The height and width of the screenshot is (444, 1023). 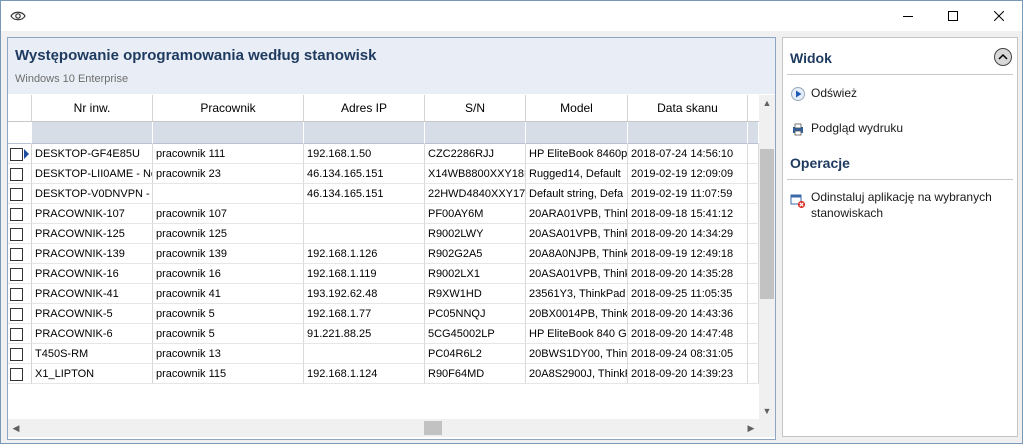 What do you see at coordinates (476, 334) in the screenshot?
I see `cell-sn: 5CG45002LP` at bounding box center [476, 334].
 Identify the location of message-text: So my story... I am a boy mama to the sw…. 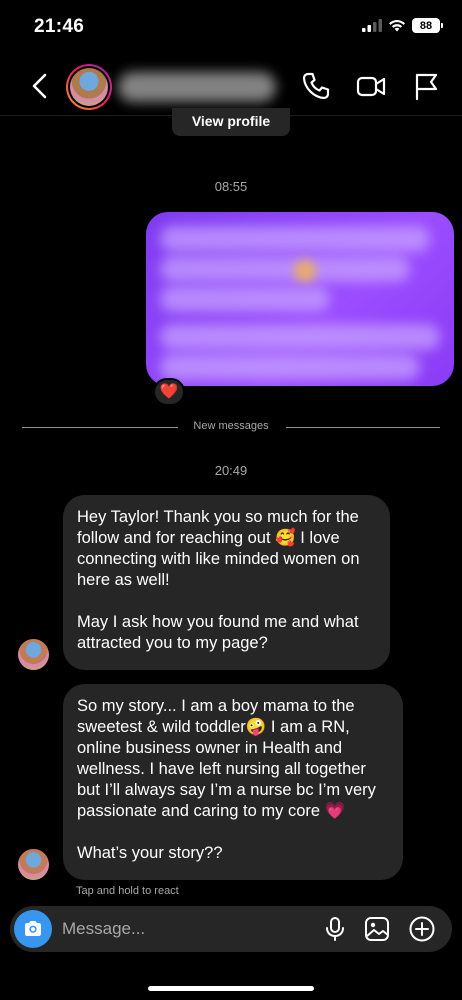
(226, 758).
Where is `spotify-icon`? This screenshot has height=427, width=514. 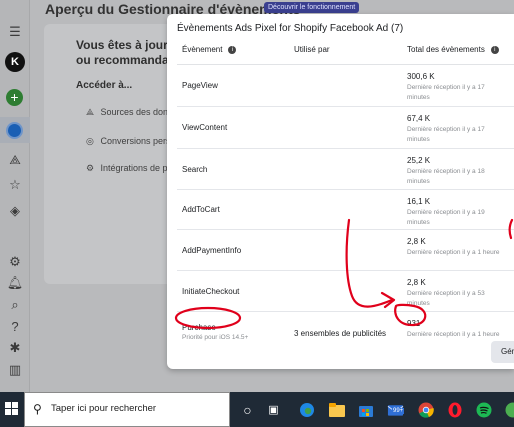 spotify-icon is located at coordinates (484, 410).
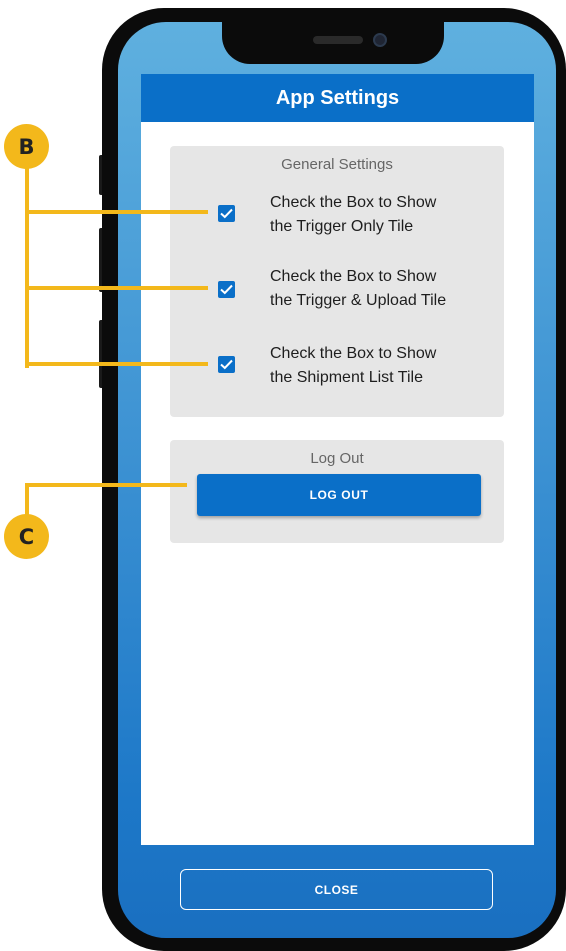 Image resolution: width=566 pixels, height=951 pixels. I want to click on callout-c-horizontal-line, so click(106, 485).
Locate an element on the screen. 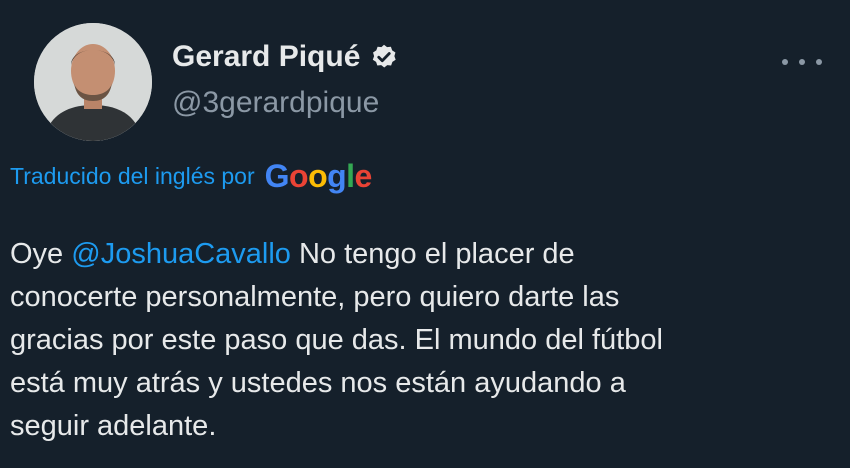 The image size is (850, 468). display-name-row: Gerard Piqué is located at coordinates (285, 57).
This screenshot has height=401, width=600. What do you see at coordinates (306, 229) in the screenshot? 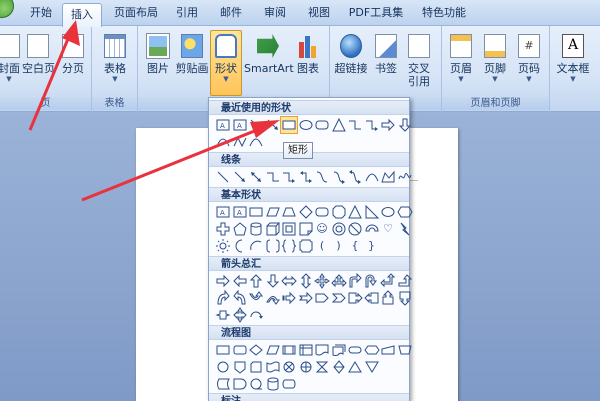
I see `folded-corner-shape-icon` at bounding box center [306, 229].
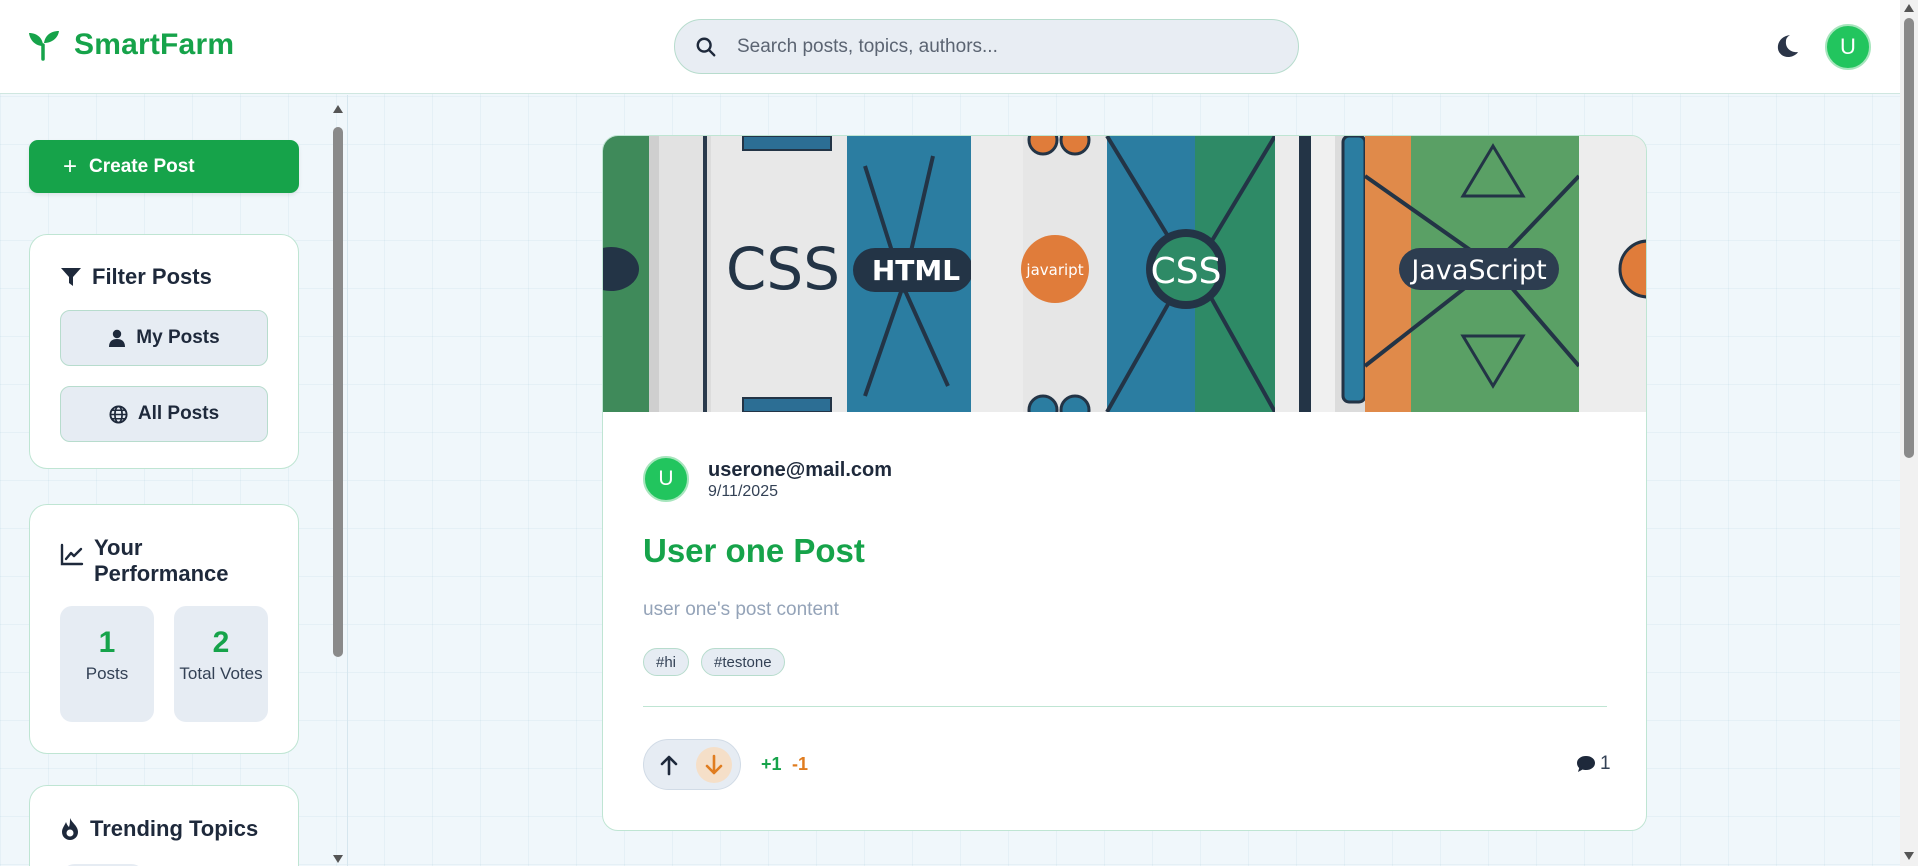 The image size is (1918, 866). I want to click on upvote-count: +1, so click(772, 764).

┄┄┄┄┄┄

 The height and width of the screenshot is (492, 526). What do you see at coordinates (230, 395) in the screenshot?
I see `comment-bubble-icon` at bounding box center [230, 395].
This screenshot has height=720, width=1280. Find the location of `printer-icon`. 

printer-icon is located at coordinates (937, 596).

┄┄┄┄┄┄

Retype the lines of the material starting at the line that contains "This screenshot has height=720, width=1280." and ending at the line that contains "printer-icon is located".

This screenshot has height=720, width=1280. Find the location of `printer-icon`. 

printer-icon is located at coordinates (937, 596).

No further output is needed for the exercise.